§ **TO DO**: Your reply should be the following data, copied exactly.

§ **MATERIAL PROVIDED**:

[Start of Attachment]

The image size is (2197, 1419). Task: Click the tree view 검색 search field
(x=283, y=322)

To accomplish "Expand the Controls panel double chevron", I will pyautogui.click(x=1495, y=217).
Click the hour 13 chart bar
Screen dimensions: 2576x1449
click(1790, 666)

[End of Attachment]

§ **EXERCISE RESPONSE**:
The image size is (2197, 1419). Task: Click the tree view 검색 search field
(x=283, y=322)

To accomplish "Expand the Controls panel double chevron", I will pyautogui.click(x=1495, y=217).
Click the hour 13 chart bar
Screen dimensions: 2576x1449
click(1790, 666)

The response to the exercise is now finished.